The Group Managing Director of UBA, Oliver Alawuba, who stated this at a World Press Conference to mark the bank’s 75th anniversary in Lagos, Nigeria on Monday, also said that the bank is committed to expanding its presence, seize growth opportunities, and deliver value to all stakeholders.

Alawuba hailed the Chairman of the global financial power house, Tony Elumelu, and other stakeholders for the success recorded by the bank in its 75 years of existence.

Alawuba stated that since its inception in 1949, UBA has evolved from a modest beginning in Lagos Island to a global financial institution with a presence in 20 African countries and 4 global financial nerve centres (New York, London, Paris and Dubai).

He pointed out that the bank boasts of over 25,000 Staff, over 35 million customers served through multiple channels – over 350,000 POS terminals, 2,000 ATM terminals, 1,000 Business Offices and 19.7 million Card Customers.

Maduka College Advert

“Amidst economic challenges and market dynamics, UBA has demonstrated remarkable financial strength and resilience. Our splendid performance, especially within the last year, is a testament to our robust fundamentals and sound strategic decisions. As we navigate through the ever-changing landscape, we remain committed to creating value for our shareholders and capitalizing on emerging opportunities in the market.

“Innovation and digital transformation are at the heart of UBA’s strategy for future growth and competitiveness. We will continue to invest in innovative products, services, and digital platforms that enhance customer experience and drive operational efficiency. Our commitment to Corporate Social Responsibility is strong, with initiatives focused on education, healthcare, entrepreneurship, and environmental sustainability; thus, making a concrete impact on communities across Africa.

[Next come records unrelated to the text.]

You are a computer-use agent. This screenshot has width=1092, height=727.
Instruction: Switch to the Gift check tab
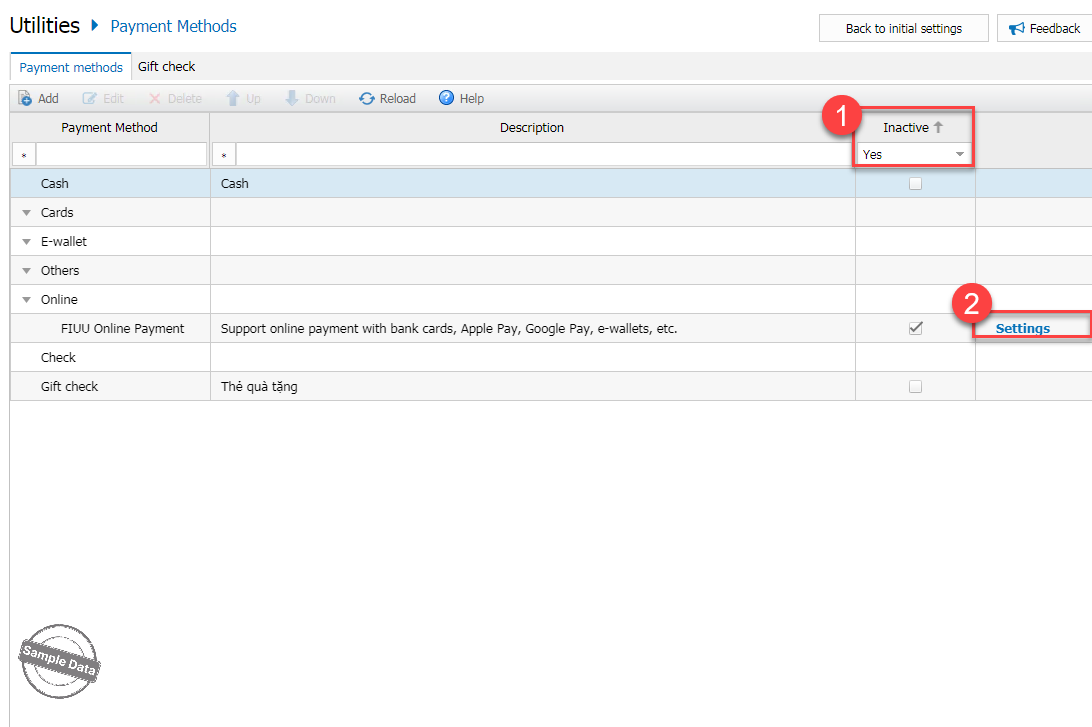(x=166, y=67)
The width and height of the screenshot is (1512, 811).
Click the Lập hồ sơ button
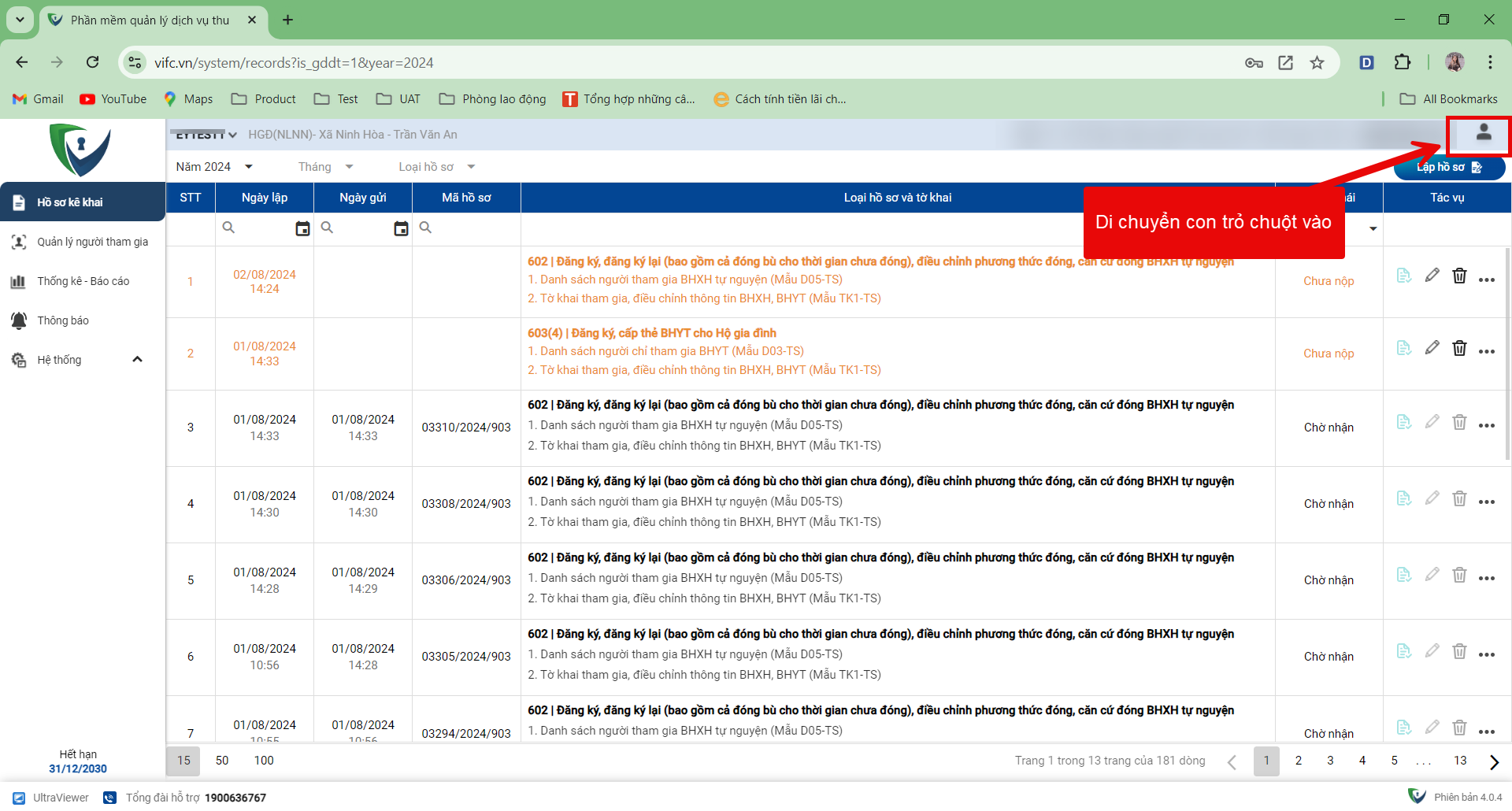tap(1448, 167)
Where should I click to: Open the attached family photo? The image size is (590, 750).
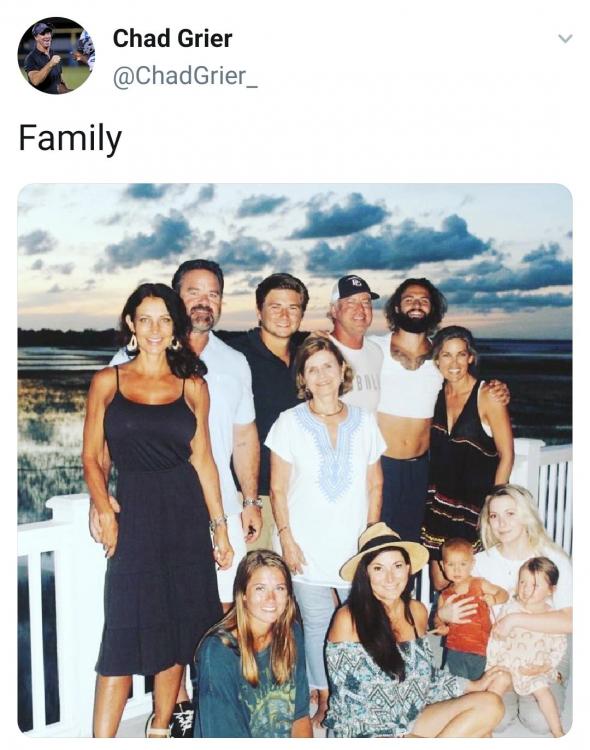point(295,460)
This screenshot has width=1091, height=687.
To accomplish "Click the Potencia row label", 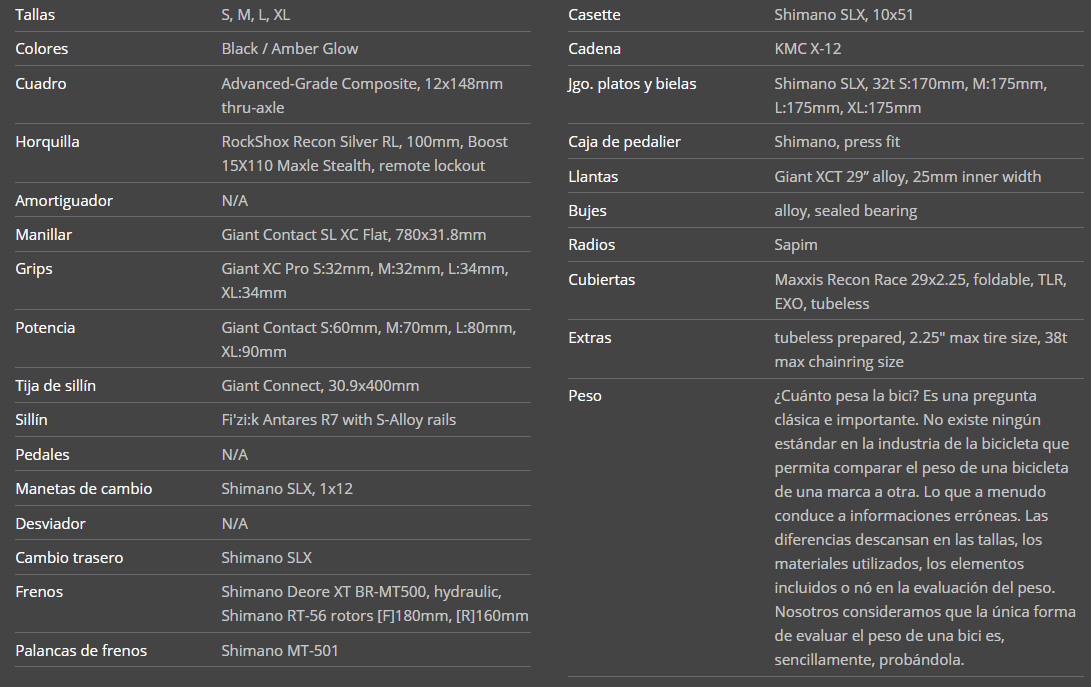I will click(x=45, y=328).
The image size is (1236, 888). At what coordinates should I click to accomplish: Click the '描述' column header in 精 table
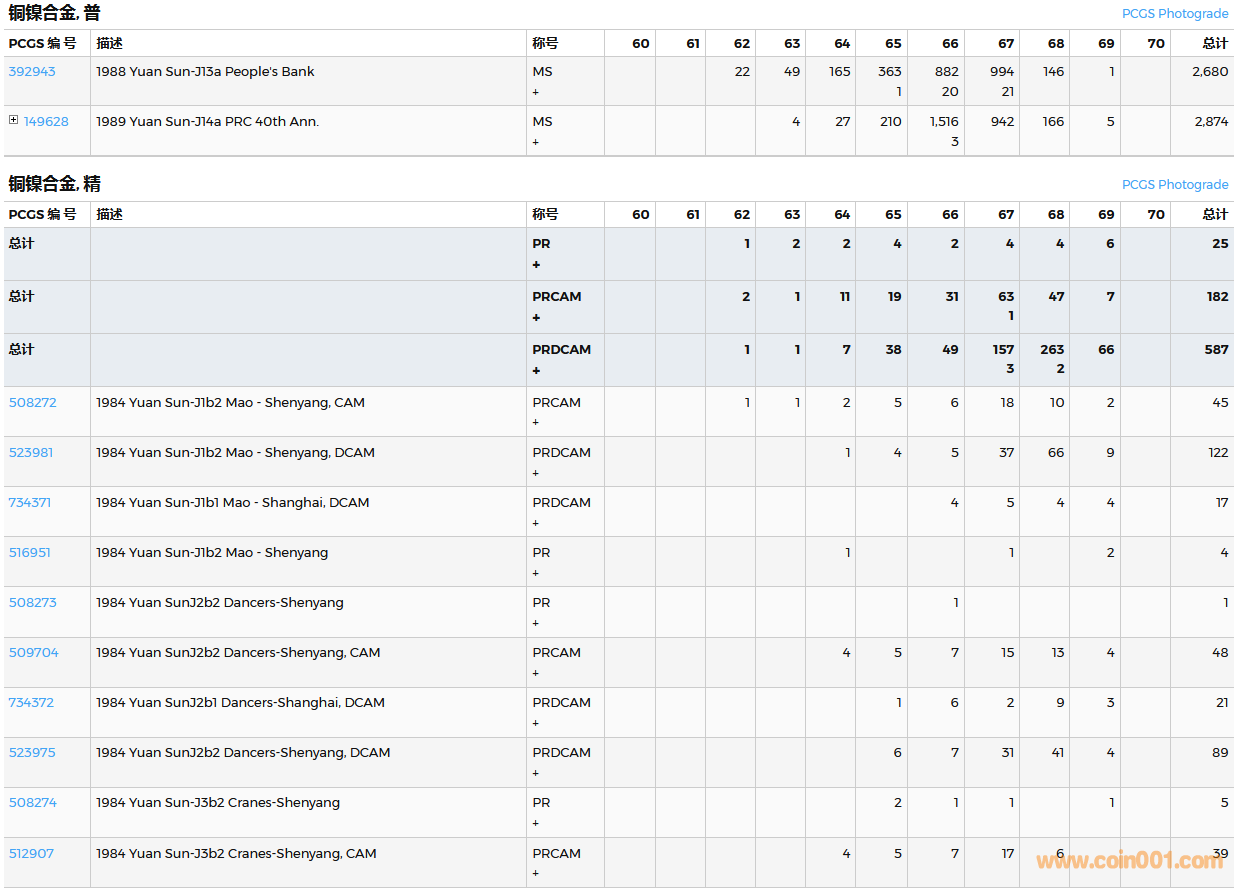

“Looking ahead, our vision is clear – to be the role model for African Businesses. UBA is one bank, uniting Africa while connecting Africans to the World and the World to Africa. Our primary focus is to be the payment bank for Capital flows, trade and investments between Africa and the rest of the world.

“We are committed to expanding our presence, seizing growth opportunities, and delivering value to all stakeholders. Collaboration and partnerships as exemplified by the $6bn SME funding agreement signed with the African Free Trade Area (AfCFTA) will be instrumental in achieving our strategic objectives. We are dedicated to deepening relationships with customers, employees, regulators, and other stakeholders for mutual benefit and long-term success,” he said.

The GMD took out time to appreciate all the past and present Leadership of UBA, and well its customers, which he posited, contributed immensely to the success story of the bank.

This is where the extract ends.